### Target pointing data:

↓↓↓

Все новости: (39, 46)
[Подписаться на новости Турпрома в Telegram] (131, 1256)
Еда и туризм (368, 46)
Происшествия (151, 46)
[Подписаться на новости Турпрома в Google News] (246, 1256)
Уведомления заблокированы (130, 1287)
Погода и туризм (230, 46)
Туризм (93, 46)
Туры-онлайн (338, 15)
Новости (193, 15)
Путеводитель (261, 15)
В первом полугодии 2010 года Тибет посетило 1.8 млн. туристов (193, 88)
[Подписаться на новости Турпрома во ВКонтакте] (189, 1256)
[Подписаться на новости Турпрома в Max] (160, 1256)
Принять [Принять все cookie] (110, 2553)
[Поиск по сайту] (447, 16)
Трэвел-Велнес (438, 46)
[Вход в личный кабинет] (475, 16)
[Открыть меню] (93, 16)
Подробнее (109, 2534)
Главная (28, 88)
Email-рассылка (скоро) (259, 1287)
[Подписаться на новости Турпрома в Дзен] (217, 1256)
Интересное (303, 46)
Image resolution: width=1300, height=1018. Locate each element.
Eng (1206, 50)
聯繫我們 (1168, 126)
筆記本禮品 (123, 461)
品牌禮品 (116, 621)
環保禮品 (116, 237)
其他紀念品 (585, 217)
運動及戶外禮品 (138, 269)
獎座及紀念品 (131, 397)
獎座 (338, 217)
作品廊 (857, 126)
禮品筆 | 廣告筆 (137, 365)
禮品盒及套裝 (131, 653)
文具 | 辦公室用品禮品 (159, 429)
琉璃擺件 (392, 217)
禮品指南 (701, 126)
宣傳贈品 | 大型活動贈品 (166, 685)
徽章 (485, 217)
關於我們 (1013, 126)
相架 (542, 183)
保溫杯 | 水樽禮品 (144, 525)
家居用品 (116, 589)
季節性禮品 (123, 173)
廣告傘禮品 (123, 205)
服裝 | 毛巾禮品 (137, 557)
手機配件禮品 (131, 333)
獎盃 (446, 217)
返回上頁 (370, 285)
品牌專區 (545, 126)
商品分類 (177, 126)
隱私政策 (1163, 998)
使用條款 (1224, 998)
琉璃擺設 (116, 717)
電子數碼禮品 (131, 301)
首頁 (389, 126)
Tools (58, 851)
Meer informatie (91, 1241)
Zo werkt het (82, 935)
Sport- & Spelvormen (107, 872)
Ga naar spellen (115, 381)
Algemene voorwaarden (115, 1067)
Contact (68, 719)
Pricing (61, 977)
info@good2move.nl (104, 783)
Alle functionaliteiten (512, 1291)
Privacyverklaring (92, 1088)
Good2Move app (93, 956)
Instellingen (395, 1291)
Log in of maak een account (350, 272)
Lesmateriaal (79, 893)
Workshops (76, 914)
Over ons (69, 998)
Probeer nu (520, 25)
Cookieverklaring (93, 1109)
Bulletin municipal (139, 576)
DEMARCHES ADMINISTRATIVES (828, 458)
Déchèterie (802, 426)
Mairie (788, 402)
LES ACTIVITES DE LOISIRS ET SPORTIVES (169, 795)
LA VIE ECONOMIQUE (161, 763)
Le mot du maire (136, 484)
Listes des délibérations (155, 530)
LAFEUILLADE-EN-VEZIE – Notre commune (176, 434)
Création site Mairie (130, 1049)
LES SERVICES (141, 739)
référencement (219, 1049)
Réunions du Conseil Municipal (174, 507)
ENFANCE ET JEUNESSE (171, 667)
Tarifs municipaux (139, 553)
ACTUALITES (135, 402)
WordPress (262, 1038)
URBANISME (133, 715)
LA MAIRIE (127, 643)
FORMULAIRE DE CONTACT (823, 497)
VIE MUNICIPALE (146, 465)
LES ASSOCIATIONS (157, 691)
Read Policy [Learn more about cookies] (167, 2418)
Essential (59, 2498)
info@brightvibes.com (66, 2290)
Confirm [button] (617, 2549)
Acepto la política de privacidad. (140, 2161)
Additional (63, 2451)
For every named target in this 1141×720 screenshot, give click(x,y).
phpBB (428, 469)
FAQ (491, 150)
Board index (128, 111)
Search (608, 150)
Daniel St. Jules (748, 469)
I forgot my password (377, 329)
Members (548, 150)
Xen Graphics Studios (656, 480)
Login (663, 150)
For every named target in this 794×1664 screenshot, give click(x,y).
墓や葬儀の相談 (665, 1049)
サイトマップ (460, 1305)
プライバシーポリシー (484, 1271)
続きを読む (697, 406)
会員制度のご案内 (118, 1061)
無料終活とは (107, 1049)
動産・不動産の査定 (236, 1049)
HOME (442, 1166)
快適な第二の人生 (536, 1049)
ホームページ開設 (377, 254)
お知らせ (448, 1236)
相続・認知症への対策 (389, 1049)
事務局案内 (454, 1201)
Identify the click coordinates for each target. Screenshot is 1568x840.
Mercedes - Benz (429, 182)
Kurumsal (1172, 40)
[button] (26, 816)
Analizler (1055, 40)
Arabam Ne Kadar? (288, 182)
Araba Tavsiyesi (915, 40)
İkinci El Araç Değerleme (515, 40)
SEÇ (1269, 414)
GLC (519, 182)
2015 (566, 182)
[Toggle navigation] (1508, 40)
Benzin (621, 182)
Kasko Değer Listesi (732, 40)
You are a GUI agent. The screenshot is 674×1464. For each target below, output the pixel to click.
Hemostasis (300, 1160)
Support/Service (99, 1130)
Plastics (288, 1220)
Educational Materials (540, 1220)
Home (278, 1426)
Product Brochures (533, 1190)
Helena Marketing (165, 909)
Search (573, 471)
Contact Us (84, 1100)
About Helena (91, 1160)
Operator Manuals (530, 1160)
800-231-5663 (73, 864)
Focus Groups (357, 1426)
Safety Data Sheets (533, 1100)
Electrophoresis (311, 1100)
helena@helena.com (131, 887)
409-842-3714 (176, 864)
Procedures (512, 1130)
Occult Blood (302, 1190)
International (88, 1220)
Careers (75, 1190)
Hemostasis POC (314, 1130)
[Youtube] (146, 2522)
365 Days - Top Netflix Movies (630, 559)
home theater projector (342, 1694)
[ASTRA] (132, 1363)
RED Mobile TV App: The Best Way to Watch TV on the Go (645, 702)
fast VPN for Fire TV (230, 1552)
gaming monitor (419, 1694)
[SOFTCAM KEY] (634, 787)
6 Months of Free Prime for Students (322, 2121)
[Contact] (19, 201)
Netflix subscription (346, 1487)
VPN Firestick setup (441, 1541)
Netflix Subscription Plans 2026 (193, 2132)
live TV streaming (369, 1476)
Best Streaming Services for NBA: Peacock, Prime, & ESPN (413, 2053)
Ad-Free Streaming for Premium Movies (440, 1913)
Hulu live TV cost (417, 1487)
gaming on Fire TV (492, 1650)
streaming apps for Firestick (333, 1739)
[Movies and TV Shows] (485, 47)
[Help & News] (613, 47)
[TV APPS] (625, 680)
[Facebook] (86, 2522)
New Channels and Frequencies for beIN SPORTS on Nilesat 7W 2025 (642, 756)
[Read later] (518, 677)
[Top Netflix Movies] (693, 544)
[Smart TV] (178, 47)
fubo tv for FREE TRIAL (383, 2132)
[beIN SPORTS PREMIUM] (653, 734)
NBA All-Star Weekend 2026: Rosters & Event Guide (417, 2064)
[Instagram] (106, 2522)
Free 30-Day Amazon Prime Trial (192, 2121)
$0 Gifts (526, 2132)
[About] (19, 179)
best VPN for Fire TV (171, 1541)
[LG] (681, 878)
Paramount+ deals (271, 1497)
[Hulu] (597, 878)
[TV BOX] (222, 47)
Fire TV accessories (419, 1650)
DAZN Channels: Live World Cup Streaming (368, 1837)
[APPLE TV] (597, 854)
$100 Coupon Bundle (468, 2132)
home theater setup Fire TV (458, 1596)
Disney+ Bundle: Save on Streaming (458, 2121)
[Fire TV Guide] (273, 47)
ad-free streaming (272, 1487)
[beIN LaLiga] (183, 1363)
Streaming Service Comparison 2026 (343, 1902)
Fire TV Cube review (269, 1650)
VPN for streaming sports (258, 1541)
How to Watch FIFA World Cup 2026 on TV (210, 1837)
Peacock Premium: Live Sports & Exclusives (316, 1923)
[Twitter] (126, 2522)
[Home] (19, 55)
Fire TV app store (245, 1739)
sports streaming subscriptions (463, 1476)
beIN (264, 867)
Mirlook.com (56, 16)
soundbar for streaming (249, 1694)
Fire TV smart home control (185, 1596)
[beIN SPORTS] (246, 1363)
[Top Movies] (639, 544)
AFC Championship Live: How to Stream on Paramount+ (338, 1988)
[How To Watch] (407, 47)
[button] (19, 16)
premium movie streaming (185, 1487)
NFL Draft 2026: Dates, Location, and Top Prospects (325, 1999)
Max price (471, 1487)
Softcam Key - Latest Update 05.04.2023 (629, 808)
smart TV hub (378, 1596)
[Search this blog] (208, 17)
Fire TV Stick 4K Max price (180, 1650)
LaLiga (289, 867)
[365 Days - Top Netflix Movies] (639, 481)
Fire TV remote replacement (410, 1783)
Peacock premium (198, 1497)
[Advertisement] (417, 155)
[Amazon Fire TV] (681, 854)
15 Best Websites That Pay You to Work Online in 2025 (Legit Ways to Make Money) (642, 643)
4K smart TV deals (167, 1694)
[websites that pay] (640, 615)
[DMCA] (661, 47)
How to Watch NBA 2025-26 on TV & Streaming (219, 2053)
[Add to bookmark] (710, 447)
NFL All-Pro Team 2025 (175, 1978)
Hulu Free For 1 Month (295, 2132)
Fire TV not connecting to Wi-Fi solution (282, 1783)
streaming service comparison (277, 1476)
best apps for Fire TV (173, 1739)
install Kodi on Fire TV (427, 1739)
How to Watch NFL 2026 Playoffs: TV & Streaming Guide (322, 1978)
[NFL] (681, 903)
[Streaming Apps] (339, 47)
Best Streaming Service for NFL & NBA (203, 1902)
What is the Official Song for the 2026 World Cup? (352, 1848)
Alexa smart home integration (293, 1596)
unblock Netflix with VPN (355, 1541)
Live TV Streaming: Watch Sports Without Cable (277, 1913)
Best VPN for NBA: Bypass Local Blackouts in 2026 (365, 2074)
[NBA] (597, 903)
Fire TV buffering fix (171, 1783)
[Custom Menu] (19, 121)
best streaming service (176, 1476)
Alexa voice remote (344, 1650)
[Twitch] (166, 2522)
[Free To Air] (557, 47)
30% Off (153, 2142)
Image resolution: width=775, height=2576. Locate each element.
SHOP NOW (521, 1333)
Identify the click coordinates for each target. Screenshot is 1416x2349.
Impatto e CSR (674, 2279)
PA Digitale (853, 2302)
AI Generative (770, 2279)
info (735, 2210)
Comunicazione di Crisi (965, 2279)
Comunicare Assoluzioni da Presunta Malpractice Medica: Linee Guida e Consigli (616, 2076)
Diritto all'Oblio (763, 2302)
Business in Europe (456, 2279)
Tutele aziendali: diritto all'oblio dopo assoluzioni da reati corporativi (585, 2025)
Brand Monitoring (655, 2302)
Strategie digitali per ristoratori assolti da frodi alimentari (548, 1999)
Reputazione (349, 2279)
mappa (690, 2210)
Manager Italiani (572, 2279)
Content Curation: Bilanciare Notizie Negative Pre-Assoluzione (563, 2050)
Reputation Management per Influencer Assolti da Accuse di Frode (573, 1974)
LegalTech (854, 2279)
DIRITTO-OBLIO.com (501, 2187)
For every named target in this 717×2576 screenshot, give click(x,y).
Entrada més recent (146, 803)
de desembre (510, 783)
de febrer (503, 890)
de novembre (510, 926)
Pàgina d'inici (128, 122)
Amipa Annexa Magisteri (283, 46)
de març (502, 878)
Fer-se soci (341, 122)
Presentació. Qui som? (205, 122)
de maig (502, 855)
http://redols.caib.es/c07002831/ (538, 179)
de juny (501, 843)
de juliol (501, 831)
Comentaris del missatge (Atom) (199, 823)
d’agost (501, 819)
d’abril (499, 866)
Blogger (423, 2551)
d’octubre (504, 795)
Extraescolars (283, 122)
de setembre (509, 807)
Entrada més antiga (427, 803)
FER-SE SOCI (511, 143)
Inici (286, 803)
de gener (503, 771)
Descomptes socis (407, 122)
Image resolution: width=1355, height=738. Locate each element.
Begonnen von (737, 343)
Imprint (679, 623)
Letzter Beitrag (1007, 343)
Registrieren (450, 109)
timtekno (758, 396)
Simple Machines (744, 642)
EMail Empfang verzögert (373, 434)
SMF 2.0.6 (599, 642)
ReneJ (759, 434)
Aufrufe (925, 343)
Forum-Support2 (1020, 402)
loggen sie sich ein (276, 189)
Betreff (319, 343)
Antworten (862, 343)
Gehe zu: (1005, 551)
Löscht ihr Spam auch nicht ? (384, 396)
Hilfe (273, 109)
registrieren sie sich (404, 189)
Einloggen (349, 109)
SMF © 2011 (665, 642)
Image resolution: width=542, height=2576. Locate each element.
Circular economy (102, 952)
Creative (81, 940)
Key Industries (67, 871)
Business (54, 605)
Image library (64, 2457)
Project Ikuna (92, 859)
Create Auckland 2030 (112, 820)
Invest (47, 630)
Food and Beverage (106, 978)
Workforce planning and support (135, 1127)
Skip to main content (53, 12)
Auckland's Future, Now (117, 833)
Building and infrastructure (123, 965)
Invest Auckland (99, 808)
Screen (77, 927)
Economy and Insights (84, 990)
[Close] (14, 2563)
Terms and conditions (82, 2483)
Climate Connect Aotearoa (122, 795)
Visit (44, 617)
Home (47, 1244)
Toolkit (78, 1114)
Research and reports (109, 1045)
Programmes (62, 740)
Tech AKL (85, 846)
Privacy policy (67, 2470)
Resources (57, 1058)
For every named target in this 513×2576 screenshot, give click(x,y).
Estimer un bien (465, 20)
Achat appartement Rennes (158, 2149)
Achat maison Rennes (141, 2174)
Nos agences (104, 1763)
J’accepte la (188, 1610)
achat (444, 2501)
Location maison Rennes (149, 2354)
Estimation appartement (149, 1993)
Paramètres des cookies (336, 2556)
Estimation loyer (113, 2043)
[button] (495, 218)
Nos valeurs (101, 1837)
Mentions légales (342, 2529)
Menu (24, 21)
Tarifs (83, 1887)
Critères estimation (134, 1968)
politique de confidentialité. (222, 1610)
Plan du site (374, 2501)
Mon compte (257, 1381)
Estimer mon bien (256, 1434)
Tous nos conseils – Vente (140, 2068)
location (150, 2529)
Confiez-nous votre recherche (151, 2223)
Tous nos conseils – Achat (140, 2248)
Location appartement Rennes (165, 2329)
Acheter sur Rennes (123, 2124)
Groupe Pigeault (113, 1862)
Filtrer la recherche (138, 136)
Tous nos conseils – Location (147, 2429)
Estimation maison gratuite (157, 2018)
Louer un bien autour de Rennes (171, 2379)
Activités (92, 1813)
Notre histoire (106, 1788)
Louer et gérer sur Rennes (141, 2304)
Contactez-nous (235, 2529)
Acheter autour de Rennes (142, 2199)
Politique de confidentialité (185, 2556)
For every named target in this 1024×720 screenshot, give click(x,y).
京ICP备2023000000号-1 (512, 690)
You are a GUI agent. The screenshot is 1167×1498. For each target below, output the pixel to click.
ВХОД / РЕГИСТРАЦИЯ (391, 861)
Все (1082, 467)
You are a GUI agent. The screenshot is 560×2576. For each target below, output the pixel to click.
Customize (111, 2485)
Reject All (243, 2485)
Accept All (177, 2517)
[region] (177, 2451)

↑↑↑

Return, unchanged, the lines of the data from the first line through the line containing "В первом полугодии", with both of those lines included.

Все новости: (39, 46)
[Подписаться на новости Турпрома в Telegram] (131, 1256)
Еда и туризм (368, 46)
Происшествия (151, 46)
[Подписаться на новости Турпрома в Google News] (246, 1256)
Уведомления заблокированы (130, 1287)
Погода и туризм (230, 46)
Туризм (93, 46)
Туры-онлайн (338, 15)
Новости (193, 15)
Путеводитель (261, 15)
В первом полугодии 2010 года Тибет посетило 1.8 млн. туристов (193, 88)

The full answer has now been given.